→ Actions to take
a – Using the blog post on Apple's App Store search results, decide whether each statement agrees with it. Answer yes or no for each, and quote the words that decide it. (i) Apple's apps ranked first in more than half of basic searches. (ii) The apps Apple preinstalls on iPhones are open to user reviews and ratings. (iii) The App Store marketplace generates $50 billion in annual spending.
b – Extend the blog post on Apple's App Store search results with a further passage that begins after its last sentence.
Segment Start: Document extract
A Blog by Jonathan Low

 

Jul 26, 2019

Research: Apple Dominates App Store Results, Thwarting Competitors

Evidence that the playing field is far from level. But will competitors - through the legal system - or the government do anything about it? JL


Tripp Mickle reports in the Wall Street Journal:

The company’s apps ranked first in more than 60% of basic searches. Apple apps that generate revenue through subscriptions or sales, like Music or Books, showed up first in 95% of searches related to those apps. This dominance gives the company an upper hand in a marketplace that generates $50 billion in annual spending. Services revenue linked to the performance of apps is at the center of Apple’s strategy to diversify its profits as iPhone sales wane. Apple’s products are held to a different standard by the App Store. More than two dozen of Apple’s apps come preinstalled on iPhones and are shielded from reviews and ratings.
Apple ’s mobile apps routinely appear first in search results ahead of competitors in its App Store, a powerful advantage that skirts some of the company’s rules on such rankings, according to a Wall Street Journal analysis.
The company’s apps ranked first in more than 60% of basic searches, such as for “maps,” the analysis showed. Apple apps that generate revenue through subscriptions or sales, like Music or Books, showed up first in 95% of searches related to those apps.
This dominance gives the company an upper hand in a marketplace that generates $50 billion in annual spending. Services revenue linked to the performance of apps is at the center of Apple’s strategy to diversify its profits as iPhone sales wane.
While many of Apple’s products are undoubtedly popular, they are held to a different standard by the App Store. Apple tells developers that downloads, user reviews and ratings are factors that influence search results. Yet more than two dozen of Apple’s apps come preinstalled on iPhones and are shielded from reviews and ratings.
Segment End: Document extract
Segment Start: Dataset section
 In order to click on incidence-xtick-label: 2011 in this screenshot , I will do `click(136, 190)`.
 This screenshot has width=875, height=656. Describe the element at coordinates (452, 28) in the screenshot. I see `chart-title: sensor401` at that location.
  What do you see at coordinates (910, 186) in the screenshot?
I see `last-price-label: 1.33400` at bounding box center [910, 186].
Segment End: Dataset section
→ Answers to the problems
a –
(i) Yes: "The company’s apps ranked first in more than 60% of basic searches"
(ii) No: "more than two dozen of Apple’s apps come preinstalled on iPhones and are shielded from reviews and ratings"
(iii) Yes: "a marketplace that generates $50 billion in annual spending"

b –
Apple says it doesn’t give its own products an advantage over others on the App Store. The company conducted its own tests this month in response to the Journal’s questions and some searches yielded different results in which their apps didn’t rank first, a spokesman said. The company uses an algorithm that relies on machine learning and past consumer preferences, and the app rankings fluctuate. Apple doesn’t disclose details on how it works.
“Apple customers have a very strong connection to our products and many of them use search as a way to find and open their apps,” Apple said in a statement. “This customer usage is the reason Apple has strong rankings in search, and it’s the same reason Uber, Microsoft and so many others often have high rankings as well.”
Technology companies have long faced regulatory scrutiny over how they use their software platforms to promote their other products or expand the reach of new businesses. Microsoft Corp. and Alphabet Inc. ’s Google were penalized by regulators for that reason.
“When you become big and pervasive, the promotion of self-interest runs afoul of antitrust laws,” said David Yoffie, a business professor at Harvard University and co-author of the book “The Business of Platforms.”
Complaints from rival businesses about self-promotion are helping fuel a backlash against technology giants. The companies are seeking to allay fears in Washington and Europe that tech giants have too quickly concentrated economic power to the detriment of smaller businesses.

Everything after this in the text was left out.